Solved: ISE Reauth timers and stale endponits

Josh Morris · ‎08-23-2022

I have a ton of statically assigned devices. I've tried to get them moved to profile based, but the endpoints are all over the place and the system owners refuse to try and standardize. These statically assigned devices typically get a dynamically assigned VLAN and DACL. I had an issue a few years ago where I lost my entire ISE environment for hours during a failed patch. At the time I had an authentication reauthentication timer hardcoded on each switchport. This led to many devices trying to reauth while ISE was down and not being able to get their VLAN assignment, and they lost access. Yes, I have a critical VLAN assigned, but it is assigned to the default VLAN, not the dynamic VLAN.

To try and keep this from happening again, I removed the hardcoded reauth timer from the switches and told them to use ISE for a reauth timer instead. Currently, any device that does NOT need a dynamic VLAN has an ISE provided reauth timer. These work fine. But for any devices that gets a dynamic VLAN, ISE does NOT send a reauth timer. I think this helps protect me against another situation where the devices would fail to connect during an ISE outage. But I've found it has led to ISE having a lot of 'stale' endpoints. I have a lot of statically assigned endpoints that are active on the network but haven't had a reauth in a long time, so they show up in my stale reports (endpoints with inactive days > 180). So I have to identify those and go to their switchport and manually clear authentication session.

Besides the obvious "move them from static to profiled", do you know of a better way for me to tackle this?

Arne Bier · ‎08-23-2022

Hi Josh

I hear you! The debate of whether or not to re-auth a wired connection also bothered me for a long time. Not only because of the issue you'd face if there was no RADIUS comms, but also, because wired connections stay wired (until link goes down). So why bother to re-auth, right? But. Stale sessions. I see them too. Especially on NIC Teaming arrangements - device has two links, both are UP/UP but the MAC address lives on one of the interfaces only - so that interface gets a NAC Session - but when NIC Teaming flips to the other link, then the MAC moves - and a new Session is created.
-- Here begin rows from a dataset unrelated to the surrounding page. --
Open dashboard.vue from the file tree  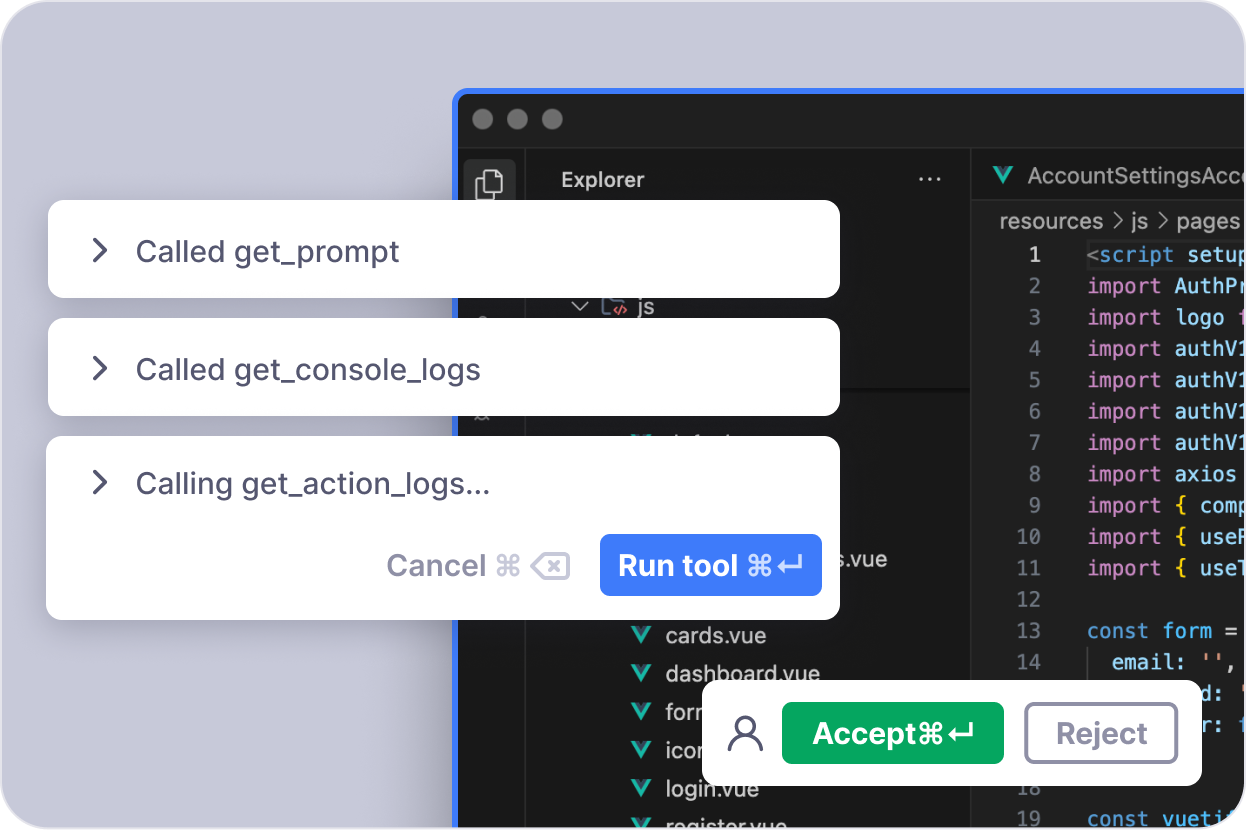pyautogui.click(x=742, y=673)

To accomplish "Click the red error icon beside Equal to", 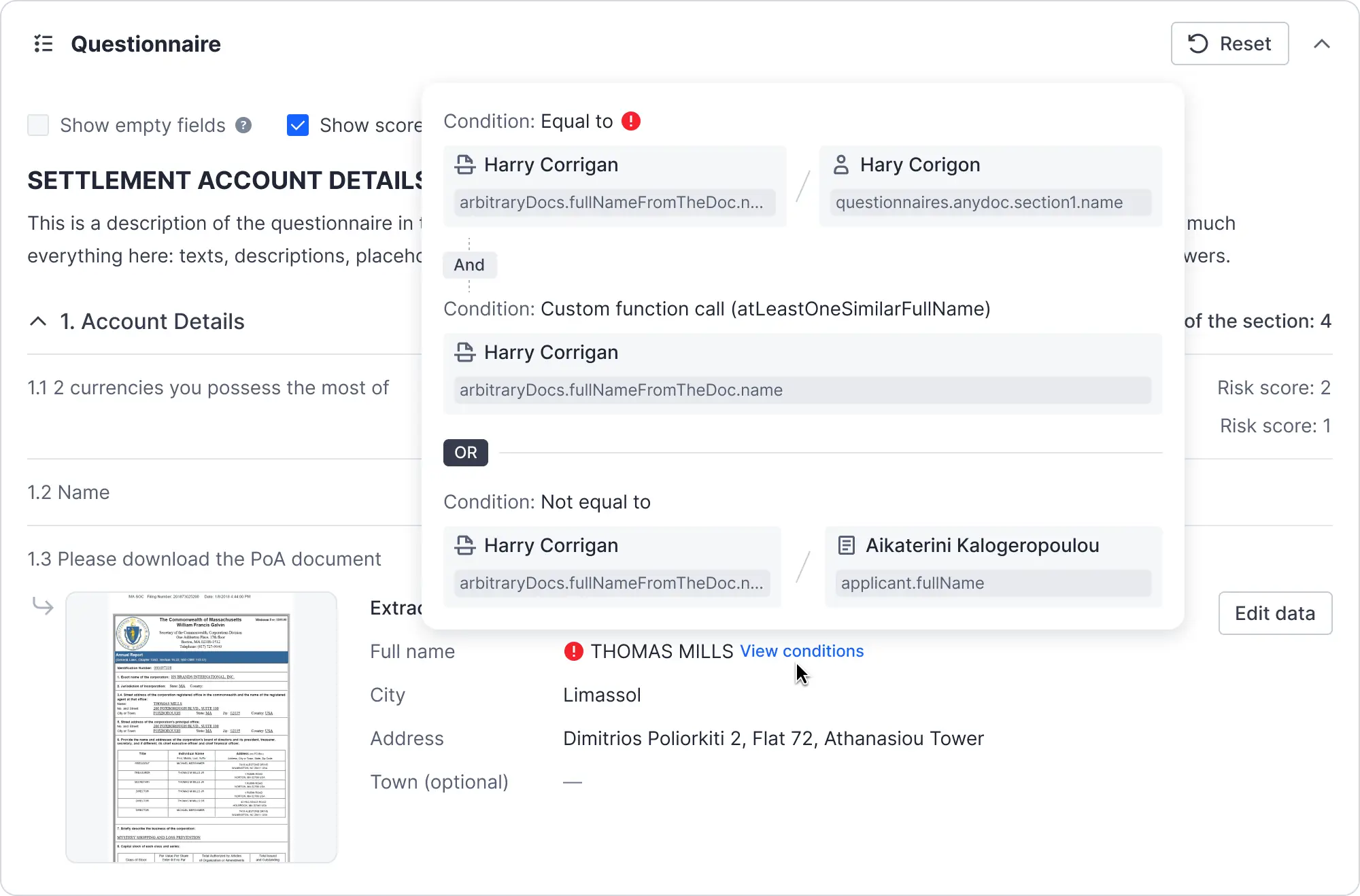I will pyautogui.click(x=631, y=121).
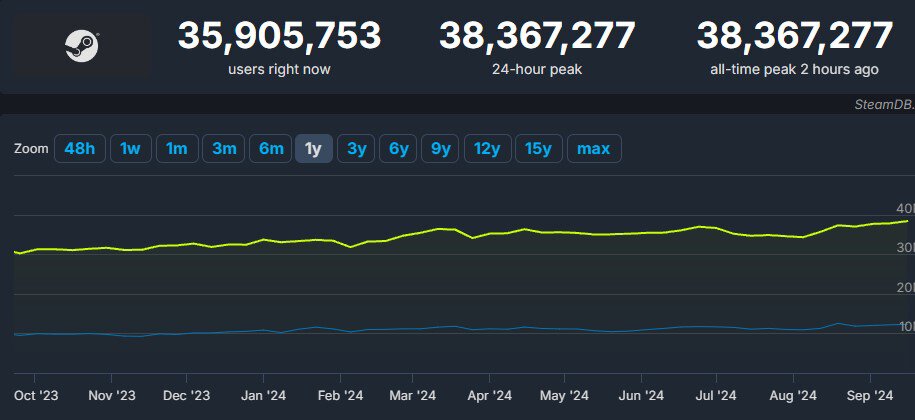Screen dimensions: 915x420
Task: Click the all-time peak statistic
Action: tap(794, 37)
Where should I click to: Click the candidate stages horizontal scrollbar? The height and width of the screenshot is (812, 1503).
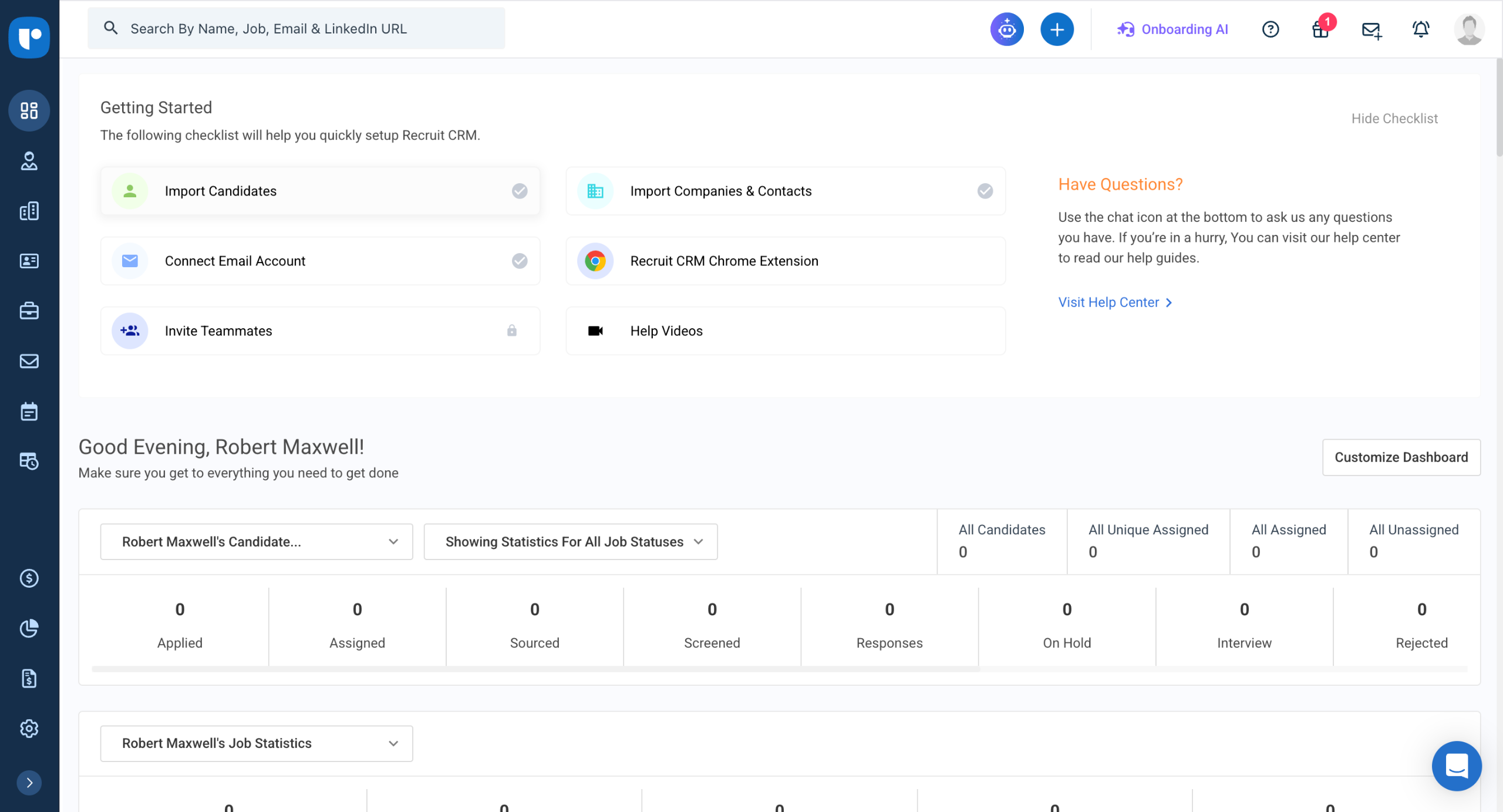[535, 669]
The switch retains both sessions - only one is valid - the other is a zombie.

I am of the opinion that if you have two RADIUS servers configured on the switch then you should make sure that the redundancy is such that you will most likely never lose comms to both. But - if the branch has a single WAN router out to the DC then you're snookered.

One potential solution to make the situation "better" (not bullet proof) is to use IBNS 2.0 Role-Based Critical Authorization.

Not only will you return an Access-Accept and VLAN/dACL to the switch, but you will have to return a "Role" to the session. The switch caches this Role along with the EndpointID - and the cool thing is, that in the event of the RADIUS being down, a re-auth will use the last cached Role for that endpoint. I don't think it helps you with NEW connections while RADIUS is down though.

There should be a diagram somewhere on the internet that shows the inversely proportional relationship of Security vs Convenience. As long as there is some central "brains" making the decisions, we will have to make sure that we stay connected to the brains

View solution in original post

Arne Bier · ‎08-23-2022

Hi Josh

I hear you! The debate of whether or not to re-auth a wired connection also bothered me for a long time. Not only because of the issue you'd face if there was no RADIUS comms, but also, because wired connections stay wired (until link goes down). So why bother to re-auth, right? But. Stale sessions. I see them too. Especially on NIC Teaming arrangements - device has two links, both are UP/UP but the MAC address lives on one of the interfaces only - so that interface gets a NAC Session - but when NIC Teaming flips to the other link, then the MAC moves - and a new Session is created. The switch retains both sessions - only one is valid - the other is a zombie.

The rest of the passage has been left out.